# Task directions:
Reproduce word for word, from the entries below, the line with "1216x893 pixels. At", the line with "The width and height of the screenshot is (930, 763).", and every line between them, and nothing more.

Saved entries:
------

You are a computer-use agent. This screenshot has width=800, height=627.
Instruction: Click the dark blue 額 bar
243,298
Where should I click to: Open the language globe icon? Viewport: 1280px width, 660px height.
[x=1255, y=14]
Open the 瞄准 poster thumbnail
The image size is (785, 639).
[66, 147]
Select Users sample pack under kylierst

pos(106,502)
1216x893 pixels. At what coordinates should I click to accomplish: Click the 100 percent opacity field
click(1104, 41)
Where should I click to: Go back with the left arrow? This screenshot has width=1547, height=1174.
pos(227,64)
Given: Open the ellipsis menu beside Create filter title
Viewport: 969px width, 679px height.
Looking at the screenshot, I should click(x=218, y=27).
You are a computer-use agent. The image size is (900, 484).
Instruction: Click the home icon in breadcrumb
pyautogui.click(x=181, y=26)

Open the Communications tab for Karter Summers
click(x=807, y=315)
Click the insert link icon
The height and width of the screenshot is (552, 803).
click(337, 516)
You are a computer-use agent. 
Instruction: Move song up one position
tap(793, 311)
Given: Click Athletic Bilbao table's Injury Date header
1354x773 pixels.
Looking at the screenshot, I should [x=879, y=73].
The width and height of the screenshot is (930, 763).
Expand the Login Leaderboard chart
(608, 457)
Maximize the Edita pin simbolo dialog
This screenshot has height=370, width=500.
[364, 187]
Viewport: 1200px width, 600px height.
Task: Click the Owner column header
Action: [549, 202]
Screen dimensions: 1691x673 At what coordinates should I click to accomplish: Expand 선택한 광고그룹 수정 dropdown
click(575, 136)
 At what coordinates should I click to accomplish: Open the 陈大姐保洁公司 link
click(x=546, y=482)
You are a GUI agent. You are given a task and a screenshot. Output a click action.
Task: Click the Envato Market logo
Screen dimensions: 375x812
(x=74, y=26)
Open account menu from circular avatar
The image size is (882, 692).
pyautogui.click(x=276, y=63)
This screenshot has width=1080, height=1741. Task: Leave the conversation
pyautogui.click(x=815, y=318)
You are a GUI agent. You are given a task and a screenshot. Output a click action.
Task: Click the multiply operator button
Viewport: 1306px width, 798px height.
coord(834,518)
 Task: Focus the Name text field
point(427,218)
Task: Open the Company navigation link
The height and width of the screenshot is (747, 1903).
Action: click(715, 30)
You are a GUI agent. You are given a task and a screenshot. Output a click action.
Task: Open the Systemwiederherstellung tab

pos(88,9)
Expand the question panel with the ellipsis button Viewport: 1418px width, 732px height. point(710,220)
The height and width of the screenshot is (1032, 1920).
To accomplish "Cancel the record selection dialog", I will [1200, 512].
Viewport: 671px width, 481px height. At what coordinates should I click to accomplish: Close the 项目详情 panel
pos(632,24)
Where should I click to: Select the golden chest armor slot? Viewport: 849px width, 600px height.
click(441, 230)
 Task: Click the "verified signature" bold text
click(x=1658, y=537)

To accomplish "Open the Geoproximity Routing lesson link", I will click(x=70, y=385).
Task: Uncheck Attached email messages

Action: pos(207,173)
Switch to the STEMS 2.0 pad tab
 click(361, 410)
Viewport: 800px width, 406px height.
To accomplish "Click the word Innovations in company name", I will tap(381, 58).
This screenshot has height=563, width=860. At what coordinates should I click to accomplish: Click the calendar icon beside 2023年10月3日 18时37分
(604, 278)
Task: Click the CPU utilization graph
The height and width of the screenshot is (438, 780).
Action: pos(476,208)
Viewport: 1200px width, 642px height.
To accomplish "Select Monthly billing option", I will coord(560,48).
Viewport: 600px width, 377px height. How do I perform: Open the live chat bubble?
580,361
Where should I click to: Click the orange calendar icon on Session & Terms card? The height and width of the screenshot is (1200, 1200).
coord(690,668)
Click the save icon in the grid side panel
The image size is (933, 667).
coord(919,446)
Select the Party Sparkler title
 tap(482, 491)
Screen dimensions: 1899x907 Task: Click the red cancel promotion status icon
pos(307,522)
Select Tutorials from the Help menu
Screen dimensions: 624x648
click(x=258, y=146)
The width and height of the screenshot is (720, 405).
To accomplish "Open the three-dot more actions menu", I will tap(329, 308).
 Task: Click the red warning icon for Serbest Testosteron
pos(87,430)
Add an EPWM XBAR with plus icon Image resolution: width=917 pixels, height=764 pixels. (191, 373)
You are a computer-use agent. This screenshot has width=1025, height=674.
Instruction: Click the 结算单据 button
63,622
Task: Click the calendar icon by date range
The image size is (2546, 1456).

------

# Answer for this exercise:
1216x893 pixels. At what coordinates should I click to accomplish: Click the 100 percent opacity field
click(1104, 41)
Where should I click to: Go back with the left arrow? This screenshot has width=1547, height=1174.
pos(227,64)
Given: Open the ellipsis menu beside Create filter title
Viewport: 969px width, 679px height.
Looking at the screenshot, I should click(x=218, y=27).
You are a computer-use agent. The image size is (900, 484).
Instruction: Click the home icon in breadcrumb
pyautogui.click(x=181, y=26)

Open the Communications tab for Karter Summers
click(x=807, y=315)
Click the insert link icon
The height and width of the screenshot is (552, 803).
click(337, 516)
You are a computer-use agent. 
Instruction: Move song up one position
tap(793, 311)
Given: Click Athletic Bilbao table's Injury Date header
1354x773 pixels.
Looking at the screenshot, I should [x=879, y=73].
The width and height of the screenshot is (930, 763).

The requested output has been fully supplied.